Pola Historis Bitcoin: Candle Tahunan Tak Pernah Merah Berturut-turut, Bagaimana Peluang 2026?

Dalam dunia kripto, data historis kerap dijadikan acuan untuk membaca peluang pergerakan harga di masa depan. Salah satu pola yang kembali ramai diperbincangkan adalah catatan bahwa chart tahunan Bitcoin tidak pernah mencetak candle merah secara berturut-turut.

Pola tersebut, sebagaimana dikutip dari Tokocrypto, kerap dijadikan rujukan karena dinilai dapat mencerminkan arah pergerakan harga berikutnya. Namun, pertanyaan yang muncul adalah sejauh mana pola ini bisa dianggap akurat.

Chart tahunan Bitcoin merupakan grafik yang menampilkan pergerakan harga selama satu tahun penuh. Berbeda dari chart harian atau mingguan, chart tahunan memberikan gambaran tren jangka panjang yang lebih jelas.

Setiap candle tahunan merekam harga pembukaan, penutupan, titik tertinggi, dan titik terendah selama satu tahun kalender. Dari data historis, Bitcoin memang pernah menutup tahun dengan candlestick merah pada beberapa periode. Meski begitu, tidak ada catatan dua tahun merah yang terjadi secara berurutan.

Jika dilihat melalui Rainbow Chart, Bitcoin disebut masih konsisten berada dalam koridor harga logarithmic regression model sejak 2012. Pola ini menunjukkan bahwa meskipun volatilitas jangka pendek sering terjadi, tren makro dinilai tetap bergerak dalam kerangka besar.

Dalam pembacaan chart tahunan, fase Bitcoin yang kembali bullish umumnya ditandai pemulihan kuat setelah periode koreksi.
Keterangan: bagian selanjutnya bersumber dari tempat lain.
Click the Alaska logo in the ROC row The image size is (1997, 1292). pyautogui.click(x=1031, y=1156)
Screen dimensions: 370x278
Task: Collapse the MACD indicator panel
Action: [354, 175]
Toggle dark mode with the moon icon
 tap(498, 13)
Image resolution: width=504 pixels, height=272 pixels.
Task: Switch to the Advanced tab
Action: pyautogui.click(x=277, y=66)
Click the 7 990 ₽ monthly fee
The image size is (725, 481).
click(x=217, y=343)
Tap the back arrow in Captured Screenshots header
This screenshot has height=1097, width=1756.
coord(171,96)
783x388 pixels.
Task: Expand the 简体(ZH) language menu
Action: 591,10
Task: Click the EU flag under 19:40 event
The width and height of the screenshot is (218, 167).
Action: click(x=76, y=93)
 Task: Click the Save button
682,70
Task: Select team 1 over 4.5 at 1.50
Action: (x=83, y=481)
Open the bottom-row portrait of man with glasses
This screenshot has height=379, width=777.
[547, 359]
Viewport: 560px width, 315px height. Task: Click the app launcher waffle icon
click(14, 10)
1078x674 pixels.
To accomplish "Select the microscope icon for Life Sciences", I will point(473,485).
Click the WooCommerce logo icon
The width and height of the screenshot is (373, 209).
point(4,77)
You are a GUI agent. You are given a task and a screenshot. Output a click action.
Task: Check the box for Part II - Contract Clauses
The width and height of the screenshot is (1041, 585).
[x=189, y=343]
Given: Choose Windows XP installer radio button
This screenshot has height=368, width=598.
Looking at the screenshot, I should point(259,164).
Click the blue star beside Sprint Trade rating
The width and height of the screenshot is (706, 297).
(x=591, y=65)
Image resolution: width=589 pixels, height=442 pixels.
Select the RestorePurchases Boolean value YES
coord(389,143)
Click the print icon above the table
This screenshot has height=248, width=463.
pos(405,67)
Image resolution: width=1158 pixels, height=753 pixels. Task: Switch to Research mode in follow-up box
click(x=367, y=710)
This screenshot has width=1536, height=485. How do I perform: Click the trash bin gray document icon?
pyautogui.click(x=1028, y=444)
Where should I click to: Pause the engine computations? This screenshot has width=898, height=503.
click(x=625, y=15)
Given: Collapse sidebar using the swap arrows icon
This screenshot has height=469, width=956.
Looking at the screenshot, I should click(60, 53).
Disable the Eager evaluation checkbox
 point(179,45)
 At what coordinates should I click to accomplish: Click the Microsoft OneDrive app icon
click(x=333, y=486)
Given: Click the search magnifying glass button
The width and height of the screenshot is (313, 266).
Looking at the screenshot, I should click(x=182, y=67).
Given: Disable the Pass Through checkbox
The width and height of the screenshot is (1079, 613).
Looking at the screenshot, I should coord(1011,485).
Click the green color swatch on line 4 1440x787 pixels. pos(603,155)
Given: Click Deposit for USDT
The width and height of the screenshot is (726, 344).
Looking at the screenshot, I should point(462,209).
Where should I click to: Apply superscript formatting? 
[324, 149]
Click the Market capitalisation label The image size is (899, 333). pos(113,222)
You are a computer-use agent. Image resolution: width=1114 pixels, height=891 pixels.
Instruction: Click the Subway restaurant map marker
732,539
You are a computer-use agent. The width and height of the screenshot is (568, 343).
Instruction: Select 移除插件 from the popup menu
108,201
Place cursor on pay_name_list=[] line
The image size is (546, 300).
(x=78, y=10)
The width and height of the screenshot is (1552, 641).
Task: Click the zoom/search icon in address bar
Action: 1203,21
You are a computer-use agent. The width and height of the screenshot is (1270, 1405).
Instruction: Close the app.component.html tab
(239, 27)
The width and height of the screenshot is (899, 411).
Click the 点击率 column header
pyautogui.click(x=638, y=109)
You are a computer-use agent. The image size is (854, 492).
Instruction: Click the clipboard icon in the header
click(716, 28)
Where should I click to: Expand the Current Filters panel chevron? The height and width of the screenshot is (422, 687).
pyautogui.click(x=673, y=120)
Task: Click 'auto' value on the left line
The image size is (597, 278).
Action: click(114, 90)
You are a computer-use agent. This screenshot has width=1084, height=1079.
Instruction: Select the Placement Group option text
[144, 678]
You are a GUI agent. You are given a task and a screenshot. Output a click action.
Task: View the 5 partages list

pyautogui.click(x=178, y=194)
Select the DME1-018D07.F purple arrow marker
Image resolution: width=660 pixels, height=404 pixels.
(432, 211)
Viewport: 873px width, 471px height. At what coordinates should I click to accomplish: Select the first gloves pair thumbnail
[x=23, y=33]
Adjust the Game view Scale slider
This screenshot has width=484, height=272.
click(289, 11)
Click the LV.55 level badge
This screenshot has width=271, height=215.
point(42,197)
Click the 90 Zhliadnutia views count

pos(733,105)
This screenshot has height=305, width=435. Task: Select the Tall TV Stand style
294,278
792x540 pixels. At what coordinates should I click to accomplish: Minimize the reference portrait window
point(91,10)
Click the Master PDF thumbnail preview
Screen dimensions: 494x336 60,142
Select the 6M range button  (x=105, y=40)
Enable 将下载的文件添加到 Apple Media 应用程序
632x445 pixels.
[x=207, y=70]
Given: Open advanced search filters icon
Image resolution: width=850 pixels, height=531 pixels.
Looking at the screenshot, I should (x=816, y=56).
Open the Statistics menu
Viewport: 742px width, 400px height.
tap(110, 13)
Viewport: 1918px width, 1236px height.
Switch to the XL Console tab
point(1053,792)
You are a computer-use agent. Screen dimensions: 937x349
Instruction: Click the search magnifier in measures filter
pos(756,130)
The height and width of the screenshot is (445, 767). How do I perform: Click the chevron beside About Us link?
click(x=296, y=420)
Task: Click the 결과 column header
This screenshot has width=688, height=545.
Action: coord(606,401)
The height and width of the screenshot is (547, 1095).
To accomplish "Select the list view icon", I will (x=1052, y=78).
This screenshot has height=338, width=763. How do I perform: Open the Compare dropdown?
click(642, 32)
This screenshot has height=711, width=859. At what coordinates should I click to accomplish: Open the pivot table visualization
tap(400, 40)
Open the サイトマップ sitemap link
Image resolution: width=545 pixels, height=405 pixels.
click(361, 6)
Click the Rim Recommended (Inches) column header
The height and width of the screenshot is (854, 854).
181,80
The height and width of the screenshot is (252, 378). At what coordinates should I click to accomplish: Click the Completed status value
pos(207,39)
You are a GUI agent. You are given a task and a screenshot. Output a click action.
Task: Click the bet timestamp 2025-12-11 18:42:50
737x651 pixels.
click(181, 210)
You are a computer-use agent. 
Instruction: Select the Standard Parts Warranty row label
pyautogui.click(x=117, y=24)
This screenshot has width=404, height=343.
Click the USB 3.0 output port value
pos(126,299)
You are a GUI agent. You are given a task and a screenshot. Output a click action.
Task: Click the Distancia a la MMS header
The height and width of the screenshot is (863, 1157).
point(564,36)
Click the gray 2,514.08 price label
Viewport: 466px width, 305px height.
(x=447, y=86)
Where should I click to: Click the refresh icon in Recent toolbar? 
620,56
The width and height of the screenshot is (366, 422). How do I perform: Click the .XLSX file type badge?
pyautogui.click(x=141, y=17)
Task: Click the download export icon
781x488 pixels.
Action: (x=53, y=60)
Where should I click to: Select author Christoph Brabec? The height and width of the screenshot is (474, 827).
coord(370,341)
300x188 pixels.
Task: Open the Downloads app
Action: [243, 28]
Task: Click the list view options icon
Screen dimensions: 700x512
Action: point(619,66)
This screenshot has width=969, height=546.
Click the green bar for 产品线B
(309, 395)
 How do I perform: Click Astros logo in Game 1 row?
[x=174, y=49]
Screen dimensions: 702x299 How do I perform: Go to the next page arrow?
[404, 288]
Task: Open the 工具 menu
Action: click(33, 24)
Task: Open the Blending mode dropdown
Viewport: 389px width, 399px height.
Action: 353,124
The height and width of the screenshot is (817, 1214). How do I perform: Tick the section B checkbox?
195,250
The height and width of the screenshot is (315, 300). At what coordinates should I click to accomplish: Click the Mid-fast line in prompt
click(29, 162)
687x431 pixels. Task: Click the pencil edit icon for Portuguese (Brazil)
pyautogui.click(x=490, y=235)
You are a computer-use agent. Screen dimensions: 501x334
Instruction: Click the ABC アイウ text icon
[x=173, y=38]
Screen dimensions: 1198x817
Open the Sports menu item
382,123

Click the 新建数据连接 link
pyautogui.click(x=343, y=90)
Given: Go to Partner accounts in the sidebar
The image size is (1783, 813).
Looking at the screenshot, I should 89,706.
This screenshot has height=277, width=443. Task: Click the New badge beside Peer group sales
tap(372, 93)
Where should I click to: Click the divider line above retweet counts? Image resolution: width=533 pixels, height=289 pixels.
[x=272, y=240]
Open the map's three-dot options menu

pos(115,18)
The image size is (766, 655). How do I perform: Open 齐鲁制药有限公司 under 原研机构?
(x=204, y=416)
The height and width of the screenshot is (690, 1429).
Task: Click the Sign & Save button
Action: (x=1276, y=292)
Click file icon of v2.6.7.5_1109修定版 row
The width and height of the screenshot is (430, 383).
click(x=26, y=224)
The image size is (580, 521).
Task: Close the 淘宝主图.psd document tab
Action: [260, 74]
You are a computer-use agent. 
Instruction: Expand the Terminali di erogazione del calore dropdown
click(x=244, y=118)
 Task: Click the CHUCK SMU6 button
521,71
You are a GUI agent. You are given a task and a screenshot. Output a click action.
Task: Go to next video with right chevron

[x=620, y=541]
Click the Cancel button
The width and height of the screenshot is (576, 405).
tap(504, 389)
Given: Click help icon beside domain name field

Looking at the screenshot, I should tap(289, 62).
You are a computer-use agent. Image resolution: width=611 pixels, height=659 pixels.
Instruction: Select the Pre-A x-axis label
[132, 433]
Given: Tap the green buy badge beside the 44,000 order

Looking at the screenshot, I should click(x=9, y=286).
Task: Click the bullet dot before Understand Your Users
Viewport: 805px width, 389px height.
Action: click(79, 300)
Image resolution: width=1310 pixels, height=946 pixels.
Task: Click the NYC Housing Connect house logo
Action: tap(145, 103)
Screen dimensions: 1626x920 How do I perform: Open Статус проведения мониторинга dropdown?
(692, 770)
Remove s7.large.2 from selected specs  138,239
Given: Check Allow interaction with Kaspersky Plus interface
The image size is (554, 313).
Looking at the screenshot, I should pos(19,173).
Ketika candle tahunan ditutup hijau dan mencetak higher close dibanding tahun sebelumnya, kondisi ini kerap dipandang sebagai sinyal bahwa tekanan beli kembali lebih dominan dibanding tekanan jual.

Candle tahunan yang kembali hijau juga sering dikaitkan dengan meningkatnya kepercayaan pasar, akumulasi oleh investor jangka panjang, serta membaiknya faktor fundamental seperti adopsi dan likuiditas. Dalam konteks tersebut, penguatan tidak hanya terjadi pada harga, tetapi juga pada struktur pasar secara makro.

Menjelang berakhirnya 2025, terdapat catatan level tahunan yang menjadi perhatian. Jika harga tidak bergerak ke atas yearly open di US$93.347, maka 2025 diperkirakan tercatat sebagai tahun merah bagi Bitcoin. Apabila pola historis yang sama kembali terulang, 2026 dinilai memiliki kemungkinan untuk kembali mencetak candle hijau.